"A graphic, anti-romantic study in proportions" was Marni designer Consuelo Castiglioni's description of her new men's collection. Cryptic, yet to the point, just like the clothes themselves. Castiglioni explored proportion in short-over-long layering, like a rain-cape (a kind of hoodie shrug) that was worn over a windbreaker, or a cropped blouson layered over a sweater and a double shirt. Doubling—and tripling—was another layer statement, as in a tri-level jersey tee, or a double-sleeved shirt that had gusseting down the side so that, as a Marni representative indicated, it "swung out" when you wore it. (Finally, the barn-dance mobility you've been craving.)

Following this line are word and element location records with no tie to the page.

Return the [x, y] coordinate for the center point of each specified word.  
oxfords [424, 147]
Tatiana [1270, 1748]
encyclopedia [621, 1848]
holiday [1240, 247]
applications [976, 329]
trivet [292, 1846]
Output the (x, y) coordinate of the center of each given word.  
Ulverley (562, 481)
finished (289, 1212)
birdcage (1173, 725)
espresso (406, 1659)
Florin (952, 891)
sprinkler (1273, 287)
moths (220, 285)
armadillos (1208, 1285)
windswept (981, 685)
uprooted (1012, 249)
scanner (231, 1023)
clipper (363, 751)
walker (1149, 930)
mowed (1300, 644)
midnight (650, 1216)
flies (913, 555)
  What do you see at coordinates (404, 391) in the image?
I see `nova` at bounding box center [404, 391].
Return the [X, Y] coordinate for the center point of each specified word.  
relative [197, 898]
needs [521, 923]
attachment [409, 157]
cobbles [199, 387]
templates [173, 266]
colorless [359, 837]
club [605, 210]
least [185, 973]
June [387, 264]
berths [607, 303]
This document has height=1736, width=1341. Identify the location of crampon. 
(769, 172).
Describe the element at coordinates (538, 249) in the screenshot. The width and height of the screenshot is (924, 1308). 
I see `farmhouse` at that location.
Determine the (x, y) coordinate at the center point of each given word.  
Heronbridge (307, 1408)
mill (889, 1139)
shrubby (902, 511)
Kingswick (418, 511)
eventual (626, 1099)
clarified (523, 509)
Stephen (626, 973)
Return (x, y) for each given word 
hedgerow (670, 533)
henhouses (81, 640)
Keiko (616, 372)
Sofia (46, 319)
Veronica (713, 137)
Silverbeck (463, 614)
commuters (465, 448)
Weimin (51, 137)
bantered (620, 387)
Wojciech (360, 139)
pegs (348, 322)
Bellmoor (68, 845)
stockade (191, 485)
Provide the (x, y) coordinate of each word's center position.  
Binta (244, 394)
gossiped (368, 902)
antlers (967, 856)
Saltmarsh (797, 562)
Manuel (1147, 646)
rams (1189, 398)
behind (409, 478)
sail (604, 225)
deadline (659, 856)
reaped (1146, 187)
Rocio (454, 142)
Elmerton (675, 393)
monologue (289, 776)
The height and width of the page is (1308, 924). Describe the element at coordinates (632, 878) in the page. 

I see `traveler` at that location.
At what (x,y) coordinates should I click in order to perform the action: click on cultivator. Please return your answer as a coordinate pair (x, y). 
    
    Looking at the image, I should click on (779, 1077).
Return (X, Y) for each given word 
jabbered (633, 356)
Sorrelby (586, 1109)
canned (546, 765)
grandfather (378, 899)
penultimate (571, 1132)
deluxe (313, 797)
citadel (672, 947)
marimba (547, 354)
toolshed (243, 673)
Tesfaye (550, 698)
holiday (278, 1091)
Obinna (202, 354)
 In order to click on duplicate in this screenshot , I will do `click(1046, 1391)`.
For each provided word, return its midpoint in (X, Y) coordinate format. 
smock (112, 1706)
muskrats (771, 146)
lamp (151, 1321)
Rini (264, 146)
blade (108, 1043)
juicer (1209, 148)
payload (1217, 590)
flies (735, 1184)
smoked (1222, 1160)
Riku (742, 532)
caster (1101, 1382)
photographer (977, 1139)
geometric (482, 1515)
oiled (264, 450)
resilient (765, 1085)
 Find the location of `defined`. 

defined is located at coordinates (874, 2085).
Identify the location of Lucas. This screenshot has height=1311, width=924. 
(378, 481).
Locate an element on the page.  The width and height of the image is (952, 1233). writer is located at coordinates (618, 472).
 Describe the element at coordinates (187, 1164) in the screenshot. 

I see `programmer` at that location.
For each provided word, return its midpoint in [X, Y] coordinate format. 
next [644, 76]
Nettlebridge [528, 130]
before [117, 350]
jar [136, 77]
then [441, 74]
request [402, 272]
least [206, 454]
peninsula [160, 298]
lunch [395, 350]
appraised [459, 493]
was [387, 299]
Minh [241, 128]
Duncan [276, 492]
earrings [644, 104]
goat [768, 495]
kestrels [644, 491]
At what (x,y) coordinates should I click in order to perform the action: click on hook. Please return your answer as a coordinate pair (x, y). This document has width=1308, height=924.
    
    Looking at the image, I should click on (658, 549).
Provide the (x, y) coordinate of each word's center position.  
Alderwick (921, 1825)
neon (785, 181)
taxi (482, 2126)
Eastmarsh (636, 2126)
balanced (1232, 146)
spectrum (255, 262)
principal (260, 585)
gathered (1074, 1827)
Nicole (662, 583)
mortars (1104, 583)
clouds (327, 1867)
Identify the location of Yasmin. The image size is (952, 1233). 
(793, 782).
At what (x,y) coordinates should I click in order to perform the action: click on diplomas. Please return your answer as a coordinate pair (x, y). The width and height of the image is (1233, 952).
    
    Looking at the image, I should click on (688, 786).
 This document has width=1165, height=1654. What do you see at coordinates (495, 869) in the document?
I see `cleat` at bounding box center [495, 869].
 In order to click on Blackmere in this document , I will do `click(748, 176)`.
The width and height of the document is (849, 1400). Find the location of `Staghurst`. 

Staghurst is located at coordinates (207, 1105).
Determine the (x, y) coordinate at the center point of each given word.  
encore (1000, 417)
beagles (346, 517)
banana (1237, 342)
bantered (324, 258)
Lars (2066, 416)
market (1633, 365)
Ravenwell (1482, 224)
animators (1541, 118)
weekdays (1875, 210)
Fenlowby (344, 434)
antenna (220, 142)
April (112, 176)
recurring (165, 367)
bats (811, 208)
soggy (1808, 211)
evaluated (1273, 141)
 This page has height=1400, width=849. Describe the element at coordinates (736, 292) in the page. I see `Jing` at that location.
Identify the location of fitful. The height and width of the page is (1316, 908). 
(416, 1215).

There was more to engage the mind in some of the sterling outerwear in which Marni excels. For instance: a rubberized linen parka, a jersey-lined windbreaker, and a red raincoat that snapped all the way up the front and the back. This kind of sophistication was counterpointed by the faux naiveté of T-shirts that looked like they'd been hand-painted (or maybe just run over with a paint roller). And in that counterpoint is the personality of Marni's menswear. It almost steadfastly rejects easy acceptance—and then it throws you a curveball like the Doc Martens-influenced shoes in cobalt blue, or the sunglasses with mirrored cobalt lenses, resistance to which truly is futile.